Serta merta manusia tertantang menjawab tiga pertanyaan besar: Apa yang harus kulakukan? Apa yang bernilai? Apa arti kata baik?

Uups...jadilah terang benderang jawaban yang terbalut dalam sindiran (pasemon) tentang lakon "Petruk Dadi Ratu". Lakon impian ini berkisah tentang orang bodoh yang beruntung menjadi raja.
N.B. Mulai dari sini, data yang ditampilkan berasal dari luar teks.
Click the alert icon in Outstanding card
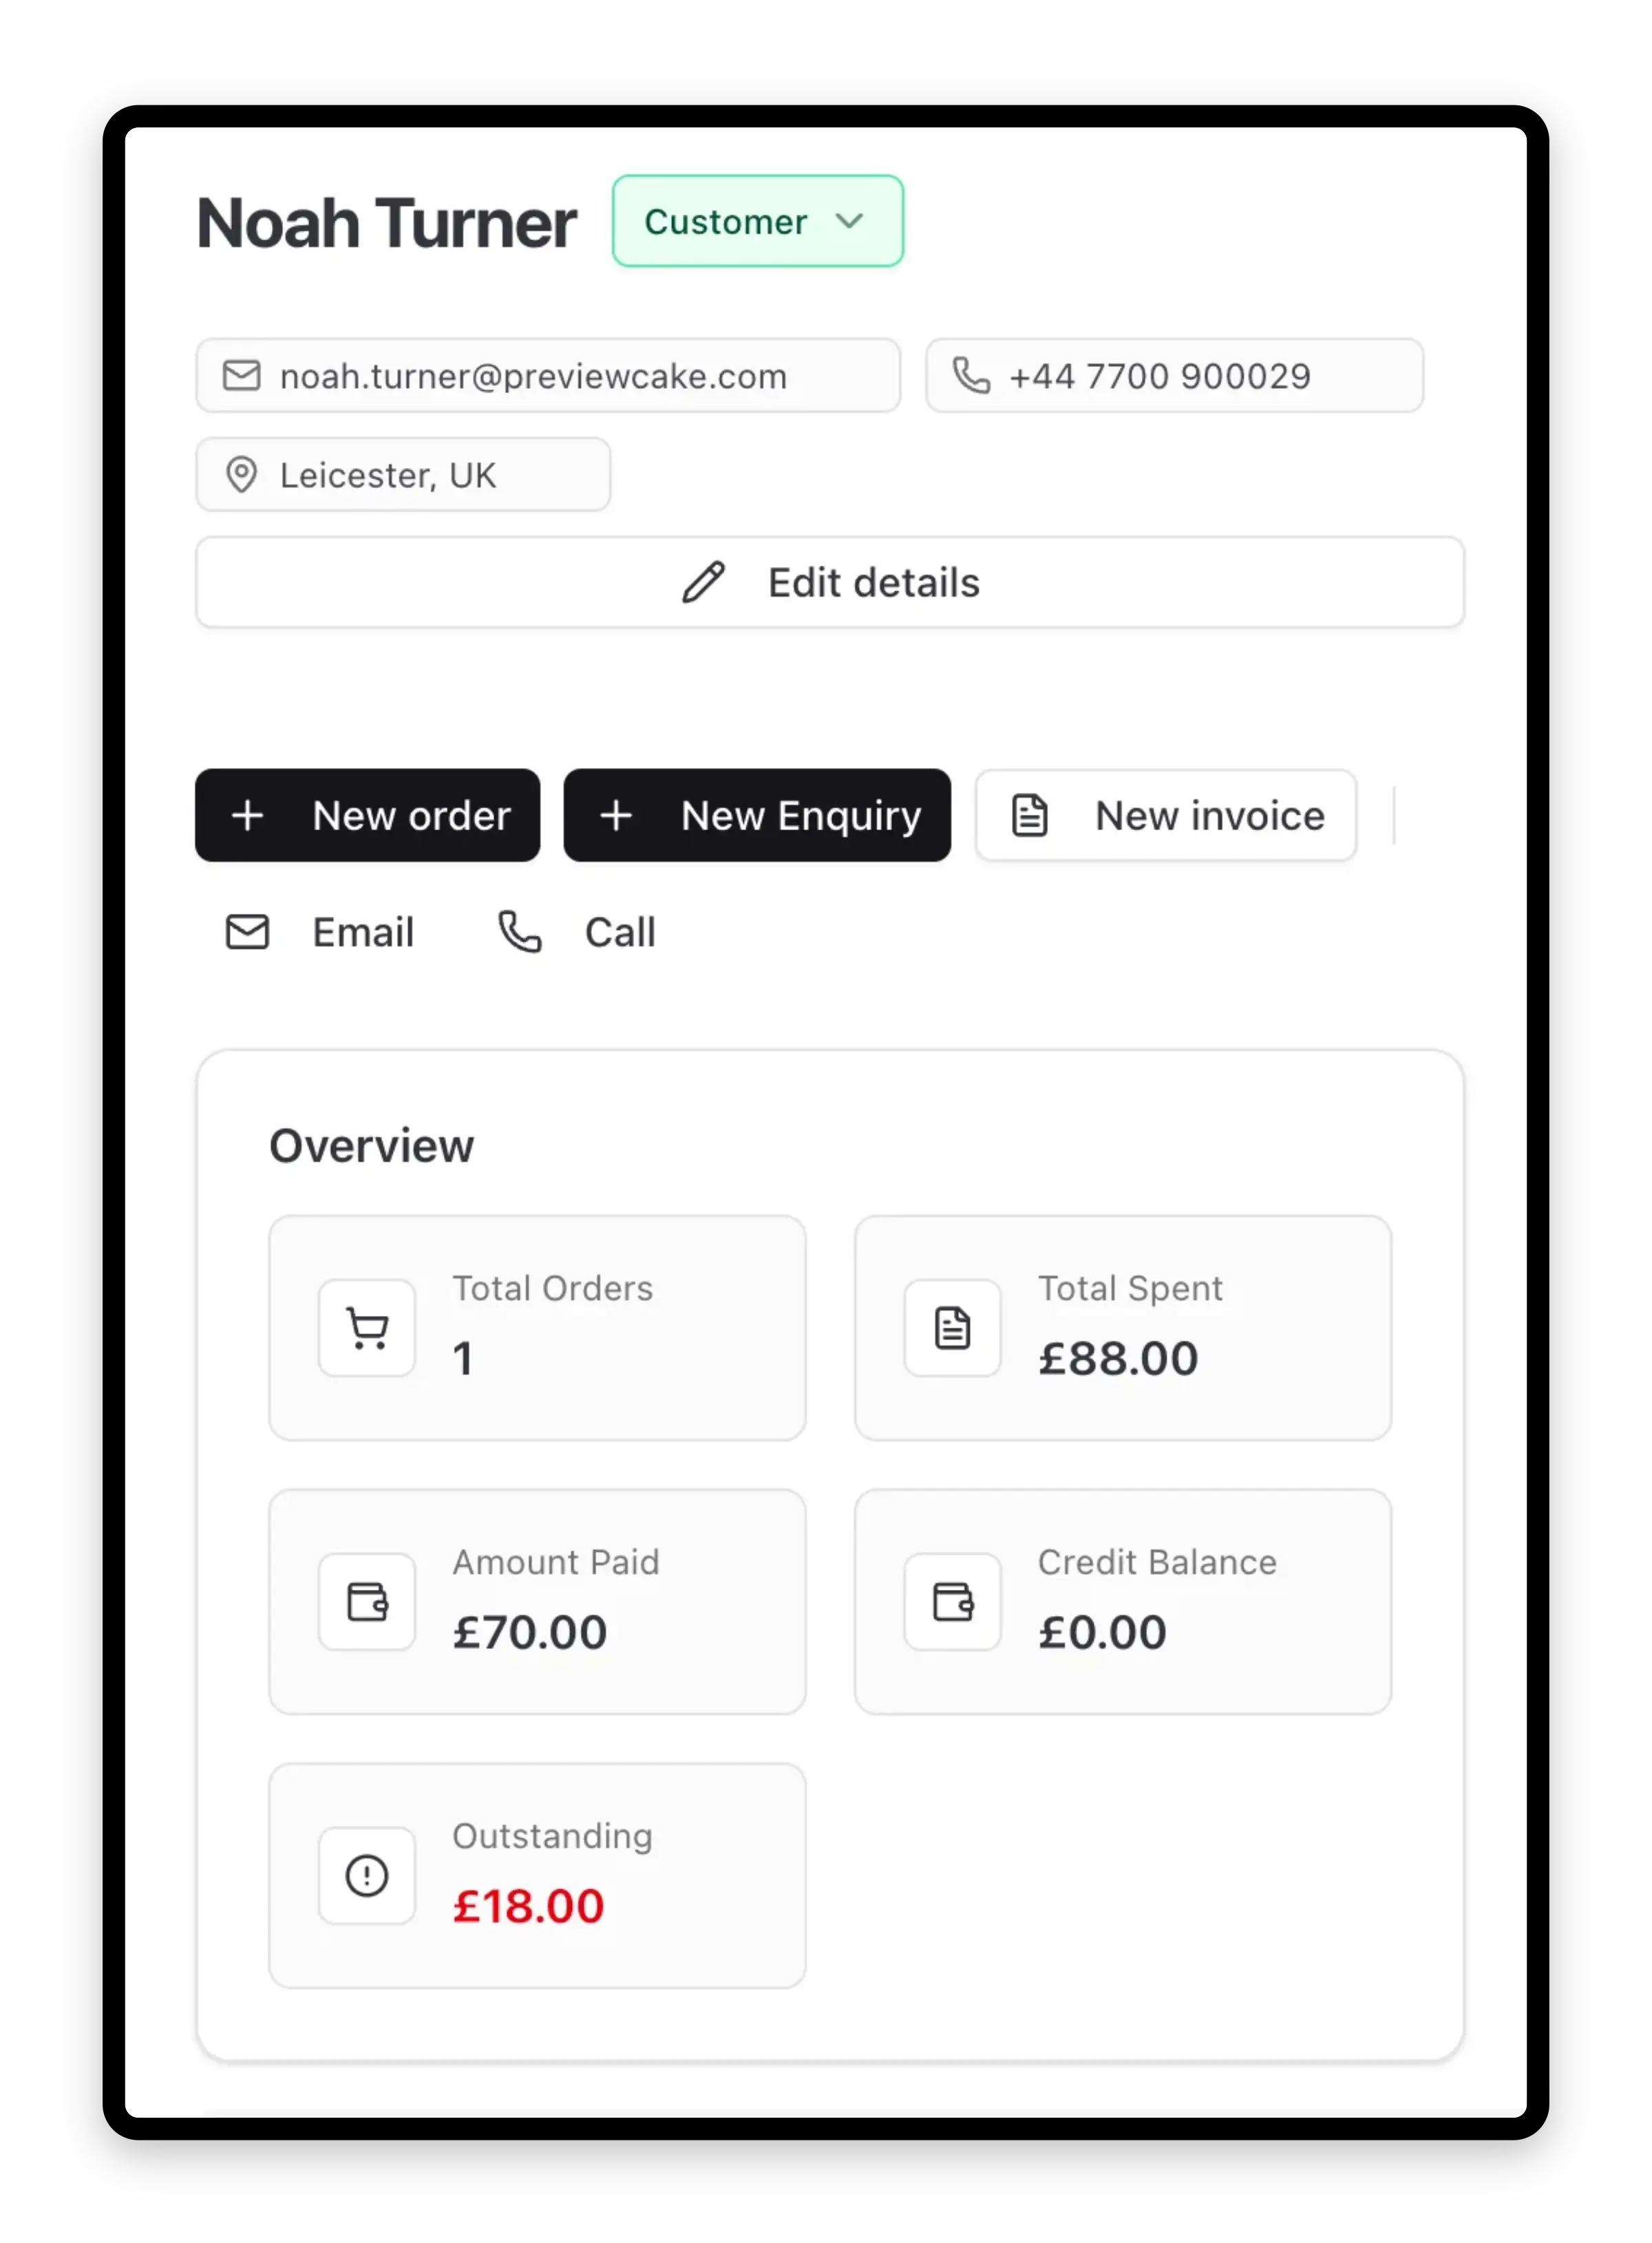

Melodrama mengenai gelandangan yang menjadi kaya dan lupa daratan (bahasa Jawa: kere munggah bale).

Petruk dadi ratu, menurut kolumnis Sindhunata, bukan lakonnya orang bodoh jadi raja, atau lakon orang kecil ber-aji mumpung, tapi lakon hinggapnya wahyu dalam diri rakyat. Siapa rakyat? Adakah hidup mereka baik dan hidup mereka bernilai?

Pertanyaan-pertanyaan seputar rakyat tampak laku laris manis karena ada mesin kampanye yang membuat efek simsalabim. Mengenai kampanye, budayawan YB Mangunwijaya punya pendapat yang membetot pencerahan, mencubit kemapanan. Katanya, politikus berkampanye dengan segala jalan untuk memenangkan pemilu, dengan menggunakan cara-cara Machiavelli.
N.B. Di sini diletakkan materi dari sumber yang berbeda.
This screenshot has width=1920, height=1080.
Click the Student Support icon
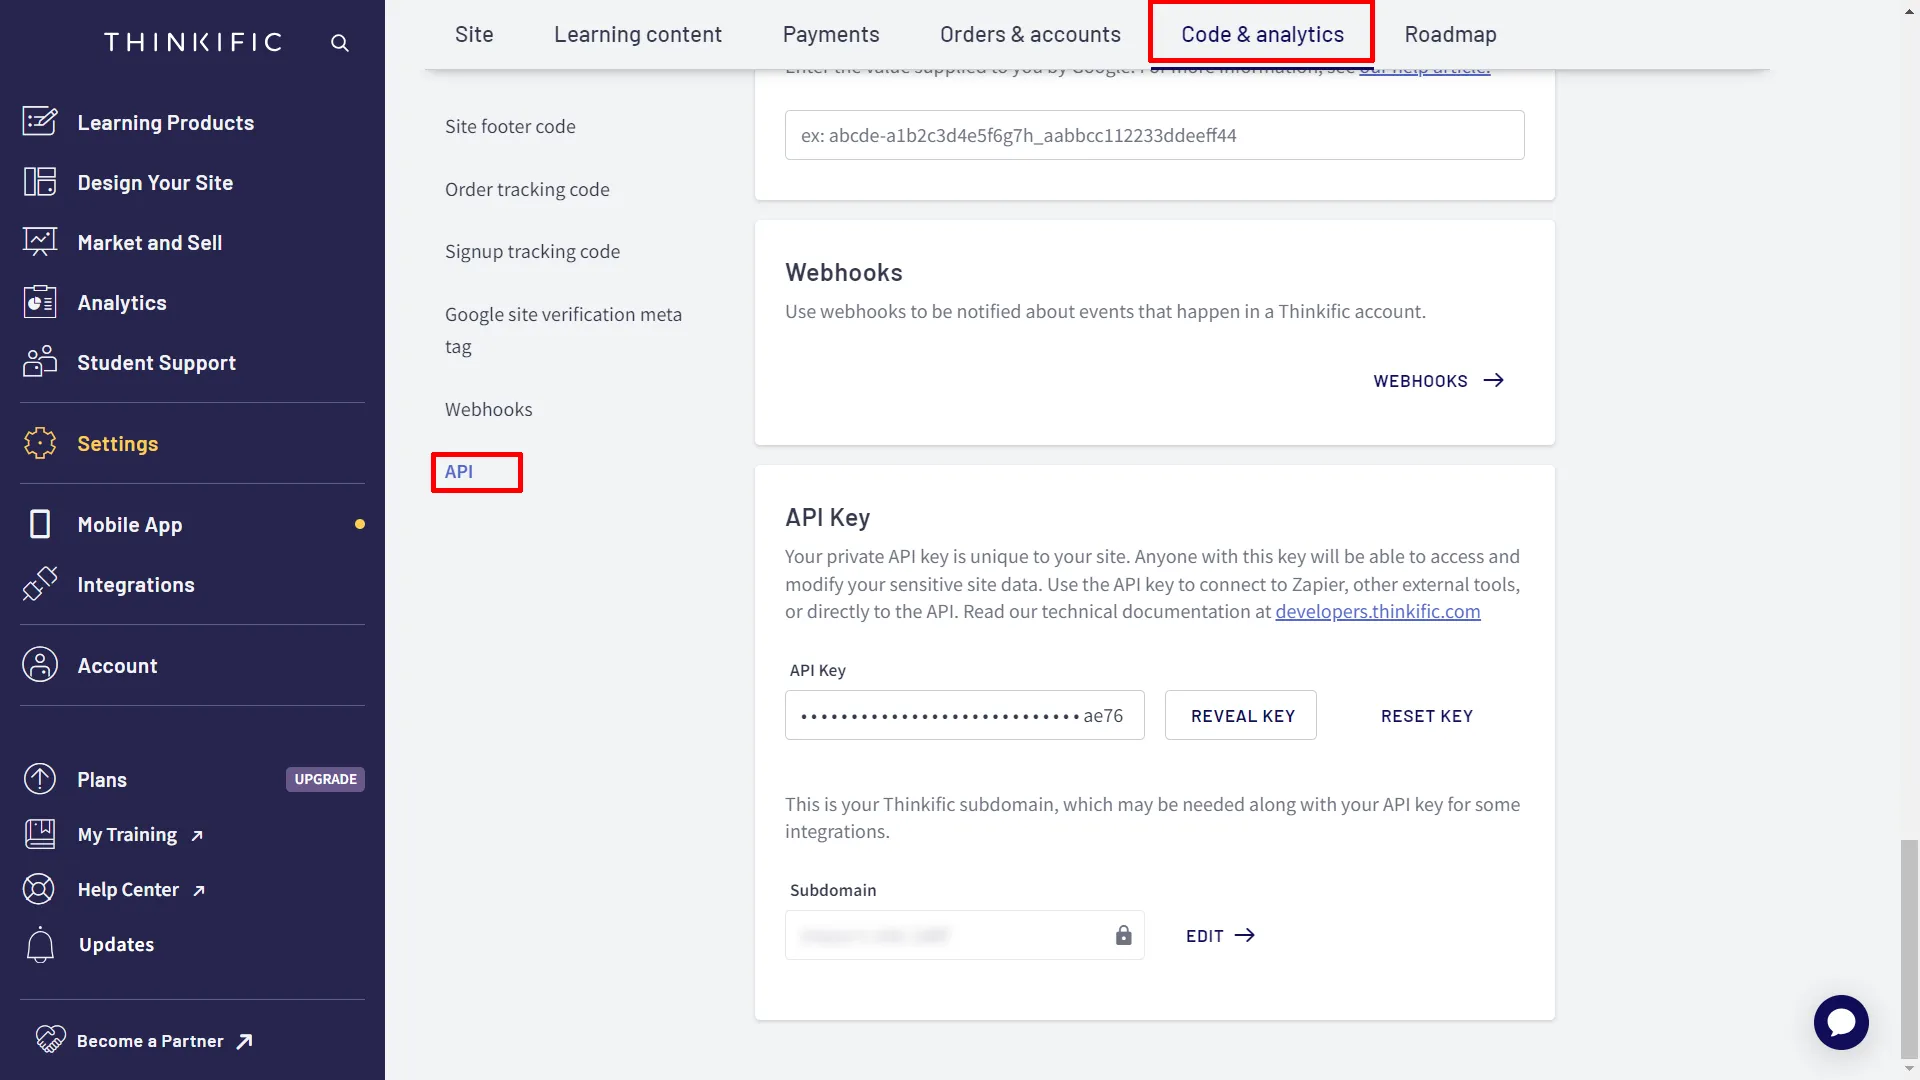click(x=38, y=361)
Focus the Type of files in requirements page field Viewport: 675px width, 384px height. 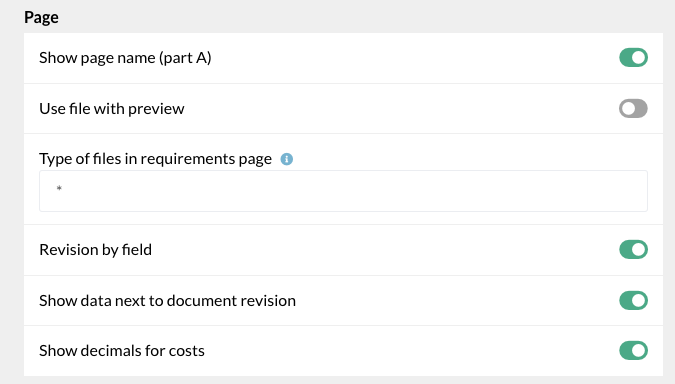(343, 191)
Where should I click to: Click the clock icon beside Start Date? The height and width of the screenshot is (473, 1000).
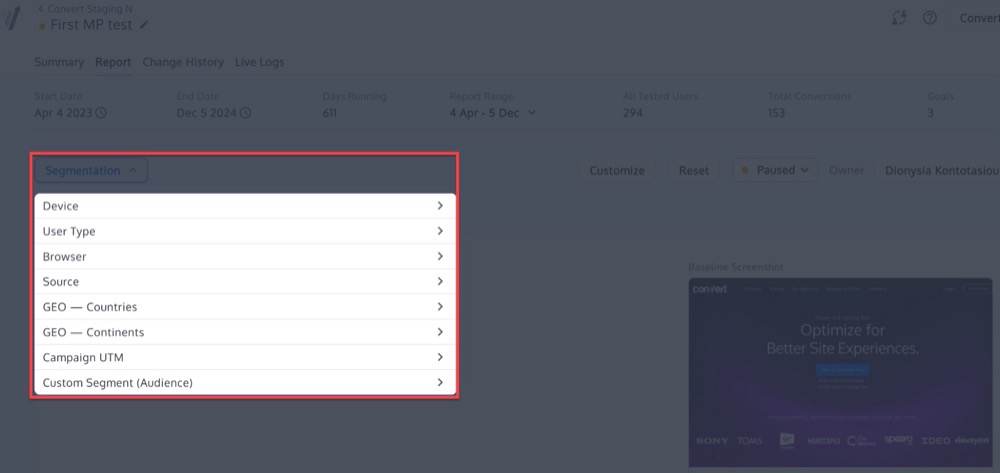tap(101, 113)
Kosok balik, negarawan berjuang demi hari depan yang berkehidupan dan berkemanusiaan, adil dan beradab, memperjuangkan nilai hidup bersama yang rasional, serta kesejahateraan umum yang bermoral dan beretika bernegara dalam dan lewat "fair play". Ini sungguh pesan kenabian (profetis) khas Romo Mangun di tengah hiruk pikuk kampanye.
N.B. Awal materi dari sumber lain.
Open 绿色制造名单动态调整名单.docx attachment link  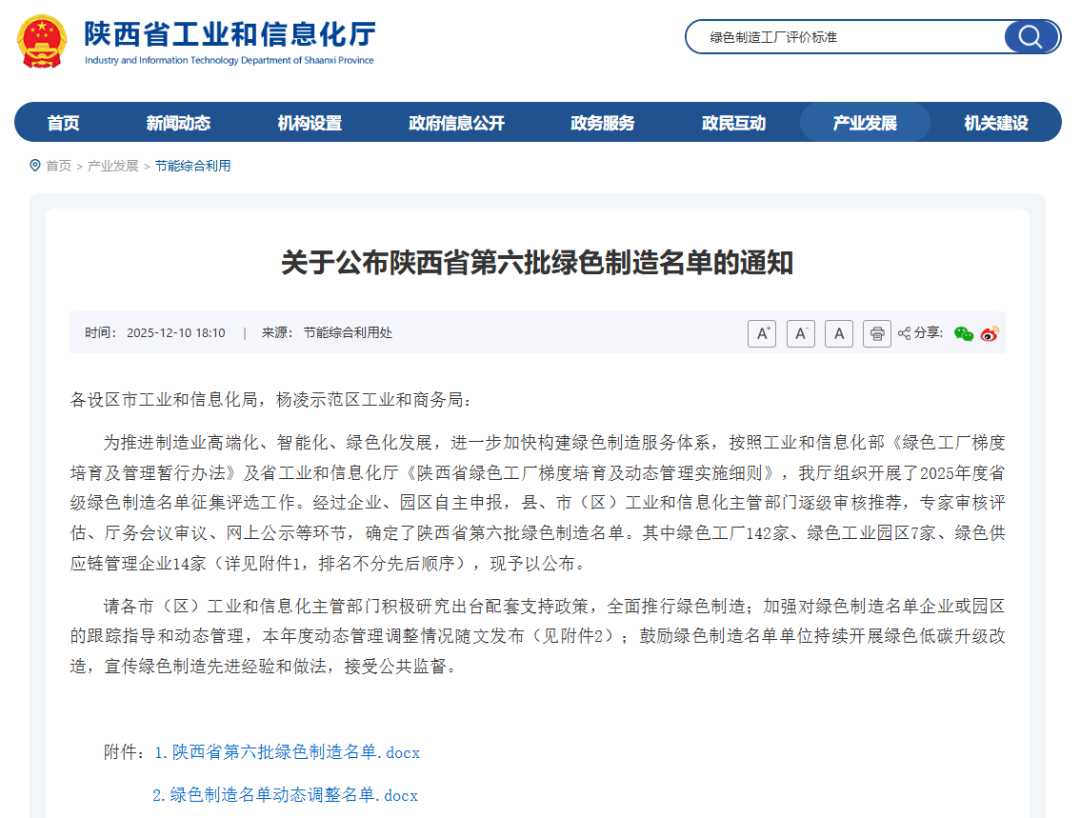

Tanpa menggunakan kata jangan, pernyataan itu mengerucut kepada pesan pencerahan bahwa raja tak akan menjadi raja, kalau tidak dipangku oleh rakyat (kawula). Rakyat seperti saya ini," kata Petruk seperti ditulis Sindhunata dalam buku berjudul Bayang-bayang Ratu Adil.

"Kawula itu ada sepanjang jaman. Sementara raja itu tidaklah abadi. Ia bertahta hanya dalam masa tertentu. Ketika masa itu lewat, ia harus turun atau binasa. Sementara rakyat itu terus ada. Buktinya, saya ini ada sepanjang jaman, menjadi punakawan dari masa ke masa, sampai hari ini," kata Petruk.

Maksudnya? Hanya rakyat yang dapat membantu penguasa untuk menorehkan sejarah. "Penguasa harus berkorban demi kawula, tidak malah menjarah hidup rakyat (ngrayah uripe kawula). Kuasa itu harus mau berkorban (kwasa iku kudu ana lelabuhane)," tulis Sindhu yang juga Pemimpin Redaksi Majalah Basis.

Siapa rakyat? Di mana dan bagaimana kawula? Rakyat tengah mengalami "kerusakan yang diderita" karena password-nya yakni kehidupan yang terus terancam ketika meniti arus jaman. Dari trauma menuju trauma berikutnya, kawula merasakan bahwa ranah dunia kehidupan (Lebenswelt) termakan arus kemalangan dan arus penderitaan. Tubuhnya terancam, tubuhnya teraniaya, tubuhnya tersesah.

Meminjam istilah filsuf Blaise Pascal, tubuh memiliki rasionalitasnya sendiri yang tidak dapat dipahami oleh rasionalitas rasio. Pembacaannya, kawula terus menerus menerima sinyal negatif, karena rakyat terus diimbau penguasa agar mencipta dan membebaskan hidupnya dari belenggu kemalangan.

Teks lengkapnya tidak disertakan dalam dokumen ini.